In this work, an alternative approach to confine the current injection has been experimentally and numerically demonstrated. We selectively remove the p+-GaN layer in sidewall region, and then the ITO layer is directly contacted on the exposed p-GaN layer. By doing so, an artificially formed resistive ITO/p-GaN junction can be formed at the sidewall region, which is helpful to prevent the holes from arriving at the mesa sidewalls. It means that the current can be effectively confined in the non-defected mesa area, which suppresses the Shockley-Read-Hall (SRH) nonradiative recombination in the mesa edge. Furthermore, the confinement of current also enhances hole injection in the proposed LED structure. We have designed and fabricated three types of LED with different device dimensions of 100 × 100 µm2, 60 × 60 µm2 and 30 × 30 µm2, respectively. When compared with their reference counterparts, the electroluminescent (EL) spectra, optical power and the EQE are both improved for the LED with small sizes. However, the contrary conclusion is obtained such that the 100 × 100 µm2 LED with the ITO/p-GaN resistive junction shows the decreased EQE and the reduced optical output power when compared with the reference LED with the same device size. The poorer performance is attributed to the worse current spreading and additional junction heat when the sidewall ITO/p-GaN reverse junction is employed.
2. Numerical calculations and experimental measurements
To experimentally prove our point, the InGaN/GaN LED samples are grown on c-sapphire substrates by metal organic chemical-vapor deposition (MOCVD) system. Firstly, a 20 nm thick GaN buffer layer is grown on the C-plane sapphire substrates. Then, a 4 µm thick unintentional n-doped GaN layer is grown, which is followed by a 2 µm thick n-GaN layer with the electron concentration of 5 × 1018 cm−3. Next, five-period In0.15Ga0.85N/GaN multiple quantum wells (MQWs) are grown. The thicknesses for the quantum barrier and the quantum well are 12 nm and 3 nm, respectively. On the top of the active region, a 25 nm thick p-type Al0.15Ga0.85N layer is designed and serves as the p-type electron blocking layer (p-EBL). The hole concentration in the p-EBL is estimated to be 2 × 1017 cm−3. Subsequently, an 80 nm thick p-GaN layer with the hole concentration of 3 × 1017 cm−3 is employed as the hole injection layer. Next a 20-nm-thick heavily doped p+-GaN layer with the hole concentration of 3 × 1019 cm−3 is utilized for forming the p-type ohmic contact.

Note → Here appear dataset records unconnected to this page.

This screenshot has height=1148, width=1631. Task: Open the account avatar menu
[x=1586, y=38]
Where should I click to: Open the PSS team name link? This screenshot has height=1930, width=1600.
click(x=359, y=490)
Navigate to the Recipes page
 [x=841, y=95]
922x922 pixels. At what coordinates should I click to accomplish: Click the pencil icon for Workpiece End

After growing the epi-layers in MOCVD system, the LED epi-wafer is processed into LED chips with different device sizes of 30 × 30 µm2, 60 × 60 µm2 and 100 × 100 µm2, respectively. For the reference LEDs, the LED mesas are dry-etched by using inductively coupled plasma (ICP) system. Then an indium tin oxide (ITO) current spreading layer of 30 nm is deposited by utilizing the atomic layer deposition (ALD) system. Next, the rapid thermal annealing (RTA) process is performed in the N2 ambient at the temperature of 550 °C for 3 minutes to achieve better p-type ohmic contact between the ITO layer and the p+-GaN layer [25]. Ti/Al/Ti/Au (20 nm/30 nm/60 nm/100 nm) and Ni/Au (10 nm/200 nm) are deposited by e-beam evaporation serving as the n-contact and p-contact, respectively. For the proposed devices, the same fabrication processes are adopted except that a 20-nm-thick and 4-µm-wide p+- GaN region around the device mesa is removed by using ICP system before depositing the ITO layer. For better illustration, the schematic diagrams for the reference devices and the proposed devices are shown in Figs. 1(a) and 1(b), respectively. Table 1 also shows titles for the investigated LEDs with different sizes and structures.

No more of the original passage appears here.